The relationship between the Ah locus and the induction of subcutaneous fibrosarcomas by dibenz[a,h]anthracene and dibenz[a,c]anthracene was investigated in C57BL/6J (Ahb/Ahb), (C57BL/6J)(DBA/2J)F1 (Ahb/Ahd) and (Ahd/Ahd) mice. Ahb/Ahb and Ahb/Ahd mice have the high-affinity Ah receptor and therefore the polycyclic hydrocarbon induction of aryl hydrocarbon hydroxylase activity (cytochrome P1-450) proceeds with ease; Ahd/Ahd mice have the poor-affinity Ah receptor and this induction process proceeds more poorly, by a factor of at least 10-fold. Dibenz[a,c]anthracene proved to be a relatively weak carcinogen, producing less than 3% tumor incidence at doses up to 300 micrograms per mouse.
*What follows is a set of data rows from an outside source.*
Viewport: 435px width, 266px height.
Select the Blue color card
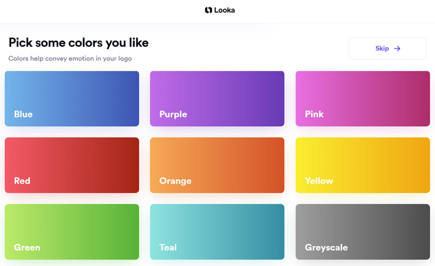point(72,98)
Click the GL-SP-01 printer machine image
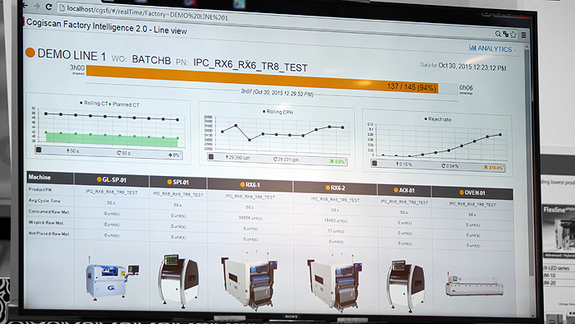The width and height of the screenshot is (575, 324). (112, 276)
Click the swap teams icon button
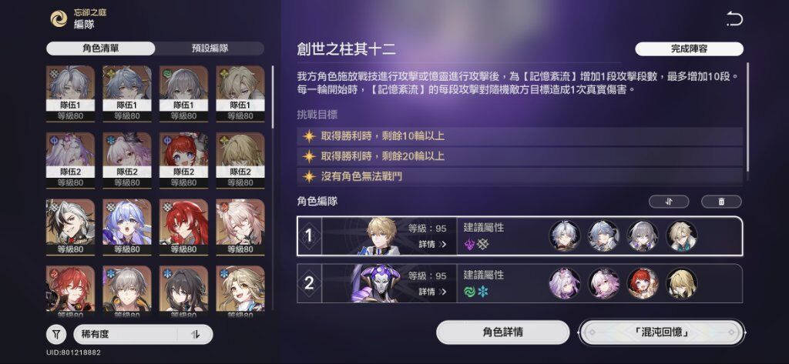The height and width of the screenshot is (364, 789). pos(669,202)
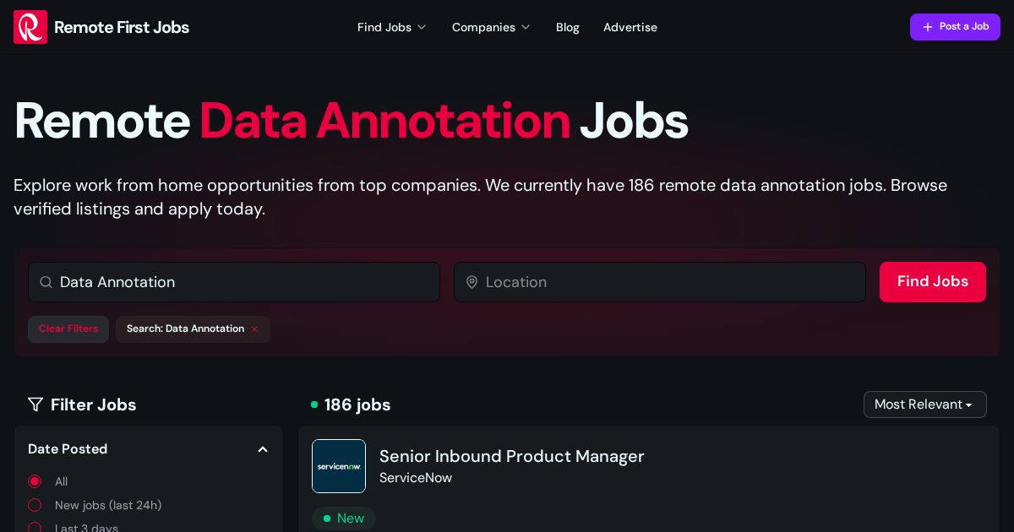Select New jobs (last 24h) filter
This screenshot has width=1014, height=532.
[x=35, y=505]
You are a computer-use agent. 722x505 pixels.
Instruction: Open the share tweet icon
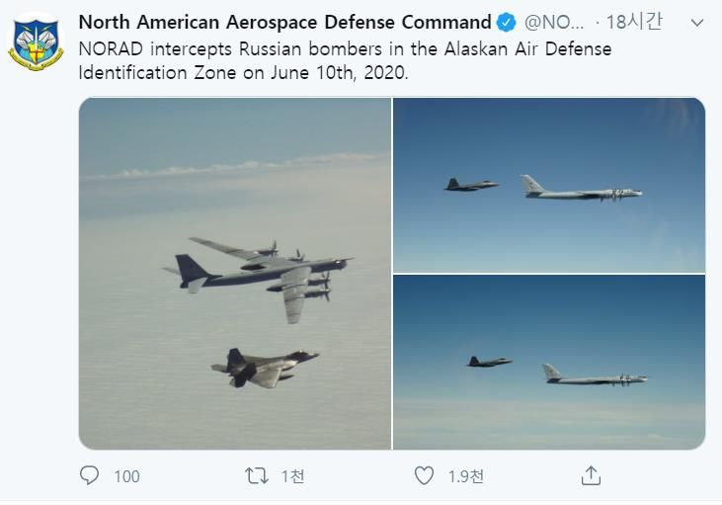coord(591,475)
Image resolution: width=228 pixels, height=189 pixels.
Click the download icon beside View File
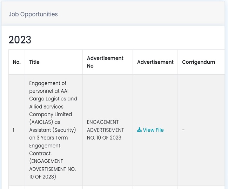pyautogui.click(x=139, y=130)
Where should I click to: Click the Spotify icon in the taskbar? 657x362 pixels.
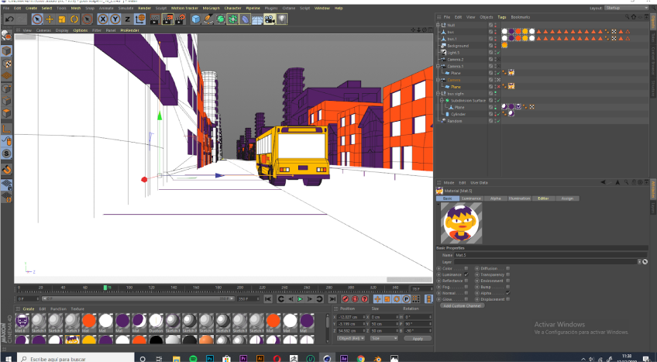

In contrast, dibenz[a,h]anthracene caused an almost 50% tumor incidence in Ahb/Ahb and Ahb/Ahd mice, while causing approximately 2% tumor incidence in Ahd/Ahd mice. Both isomers bind avidly to the cytosolic Ah receptor, and both chemicals induce aryl hydrocarbon hydroxylase activity in Ahb/Ahb and Ahd/Ahd animals. Among progeny of the (C57BL/6J) (DBA/2J) F1 X DBA/2J backcross, 63 of 100 Ahb/Ahd mice and none of 75 Ahd/Ahd mice developed tumors. These data demonstrate a strict correlation between susceptibility to dibenz[a,h]anthracene-induced subcutaneous tumors and expression of the Ahb allele, i.e. presence of the high-affinity Ah receptor and therefore readily inducible P1-450.